A former Hong Kong grocer has been sentenced to 16 months in jail for threatening to kill a stolen poodle if the owner did not pay a HK$40,000 ransom.
Lau Tsz-kit, 24, told his blackmail victim that he would throw the nine-month-old dog into the sea or chop the animal up in the absence of swift payment, behaviour the magistrate called “despicable”.
West Kowloon Court heard on Tuesday that Coffee the poodle was stolen from the 37-year-old owner’s shop in Sham Shui Po at about 1am on September 5.
The thief was said to be Lau’s accomplice, a man only identified as Ah Dai and still on the loose.
Three days later, the owner received the grisly threats to kill the dog via Facebook messages from an unknown person, later found to be Lau.

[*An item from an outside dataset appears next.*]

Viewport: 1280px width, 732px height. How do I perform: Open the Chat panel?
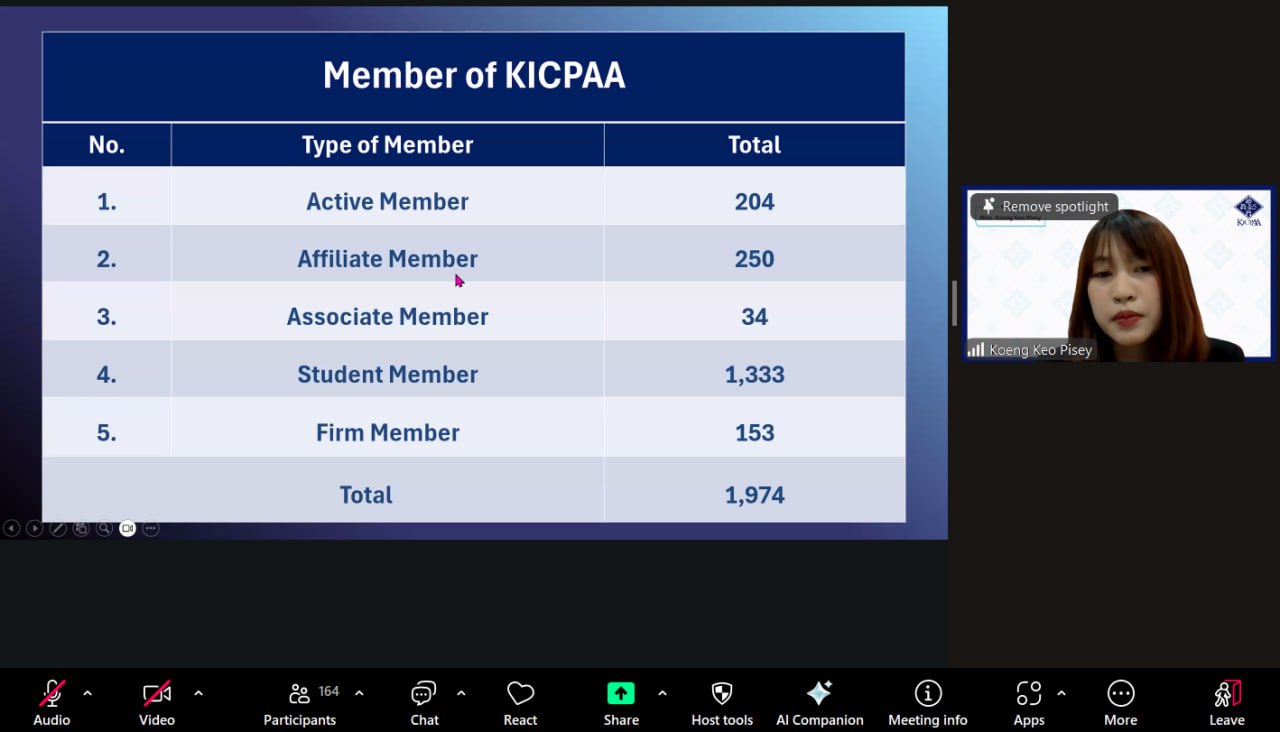(x=424, y=701)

Police arrested the defendant outside his residence in Tin Shui Wai on September 11, when he was about to walk the poodle. Under caution, the former vegetable stall owner denied stealing the dog, but admitted sending the messages.

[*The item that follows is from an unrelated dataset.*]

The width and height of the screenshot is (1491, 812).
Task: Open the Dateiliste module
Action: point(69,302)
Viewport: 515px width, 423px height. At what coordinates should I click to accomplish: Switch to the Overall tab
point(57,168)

Lau, who pleaded guilty to blackmail in court last month, claimed Ah Dai paid him HK$500 a month to take care of the poodle, later accepting his offer of HK$5,000 to extort money from the owner.

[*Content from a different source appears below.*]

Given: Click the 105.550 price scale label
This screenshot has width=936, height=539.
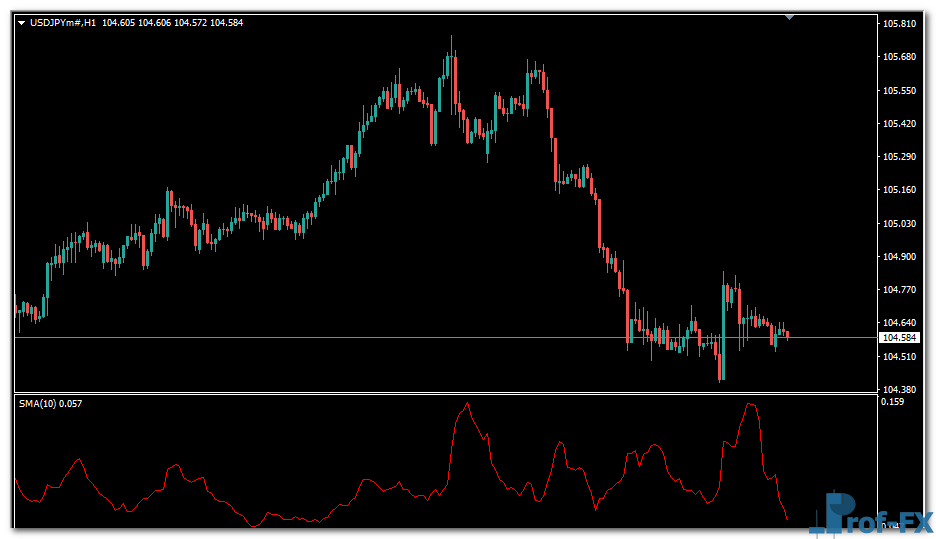Looking at the screenshot, I should click(x=900, y=91).
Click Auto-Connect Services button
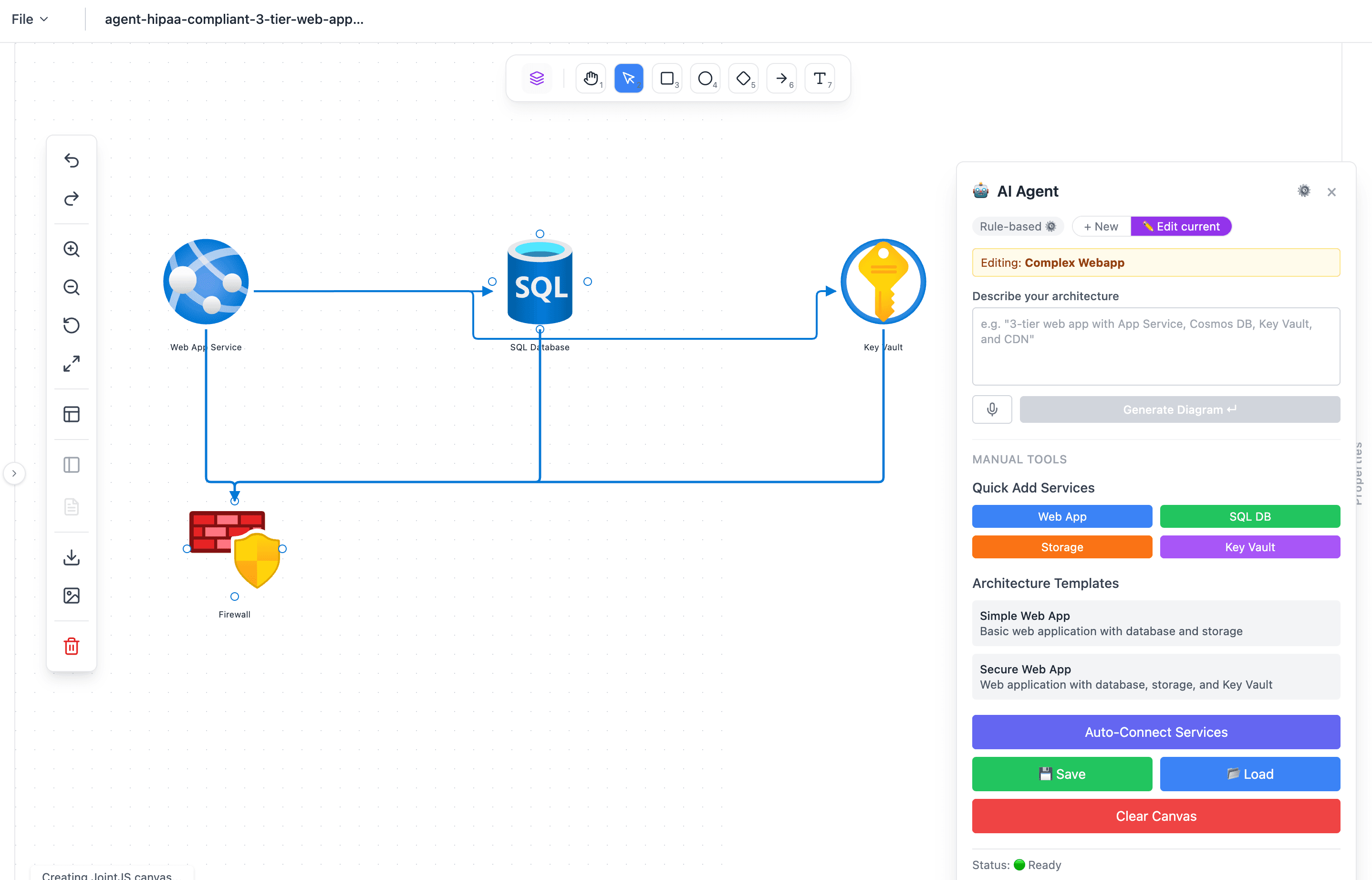 click(1155, 732)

In Tuesday’s mitigation, Lau’s lawyers said he committed the crime because he was in financial difficulty.
They urged the court to pass a short prison sentence, saying the defendant was a “kind” person and had taken good care of the dog before his arrest.
But Magistrate Jeffrey Sze Cho-yiu said Lau’s offence had undermined the sense of trust among neighbours in the district, adding he had put the poodle’s health at risk by keeping it in an unfamiliar environment.
“A dog is a living being. Stealing a dog is a more serious offence than stealing personal property like mobile phones,” Sze said.
“The present offence was calculated and planned. It definitely cannot be said to be an offence out of momentary greed.
“The defendant took advantage of the owner’s love for the dog and committed the offence out of personal gain … It was a despicable act.”
The magistrate further pointed out that Lau had two previous convictions, but did not learn his lesson after he was spared jail on both occasions.
He set a starting point of two years imprisonment – the highest that can be passed at magistrate level – before shaving eight months off for Lau’s timely guilty plea.